The battle flag of the 10th Ohio Volunteer Infantry, a mostly Irish-American regiment led by William Haines Lytle, will be among the items displayed in Liberty on the Border: A Civil War Exhibit.
The restored 10th Infantry flag|
(Museum Center photo)
| ZOOM |
The 142-year-old flag, made of green silk, with gold embroidery and red highlights, needed extensive work to make it presentable. About 40 percent of it was missing, and the rest was in many small pieces. Cincinnati Museum Center paid $13,000 (half of which was covered by private fund-raising) to Maryland-based Textile Preservation Associates Inc., which specializes in flag conservation. Here's the process:
Documentation. Fonda Thomsen, Textile Preservation's director, says the first task was to determine if what now exists matches the flag's reported history. "Everything matched."

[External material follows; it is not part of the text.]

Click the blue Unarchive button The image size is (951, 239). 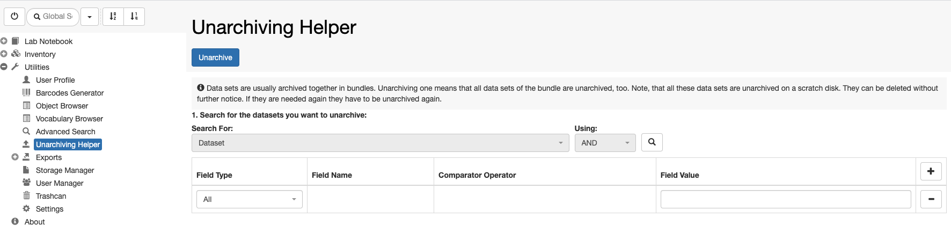(215, 57)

Stabilization. This is the most tedious process. "The silk was extremely weak, fractured throughout, lots of little pieces," Thomsen says. Using glass plates, workers flattened the pieces and determined where each belonged.

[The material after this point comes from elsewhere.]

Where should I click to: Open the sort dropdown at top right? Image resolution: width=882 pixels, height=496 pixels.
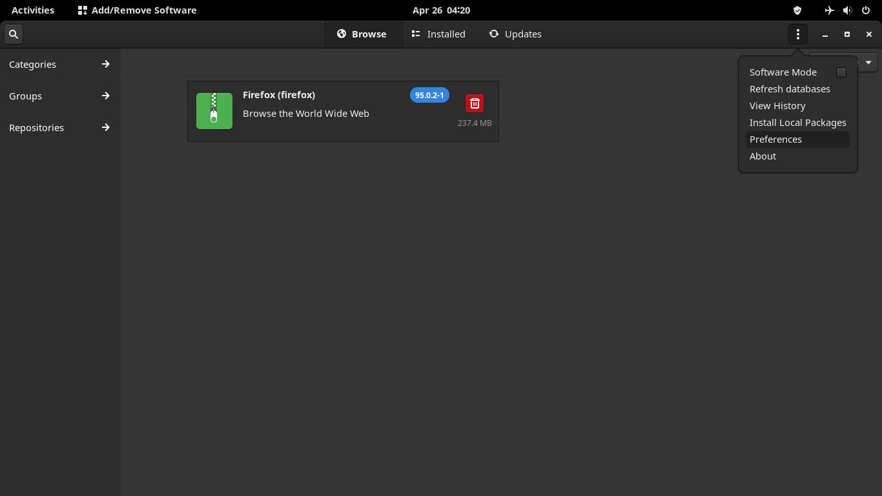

Then the flag was sandwiched between two layers of a special green sheer polyester fabric that is made only in Switzerland. Using threads from the special polyester, a technician sewed the top sheer fabric to the back sheer fabric, painstakingly sewing around each flag remnant while taking care not to sew through the brittle silk. Result: All the pieces are held in place.
Pressure-mounting and restoration. Workers made a special, rigid-back frame and a 11/2-inch thick soft panel. A green fabric - intentionally different in color from the flag, so as to distinguish its missing parts - was laid on the panel. Then the flag was laid on the panel, a sheet of ultraviolet filtering plexiglass was placed over the flag, and the outer frame was attached.
"When you look at the flag, you want to get the impression of what it looked like, the beauty of it," Thomsen says. "And when you look closer, you can see 40 percent of it is missing."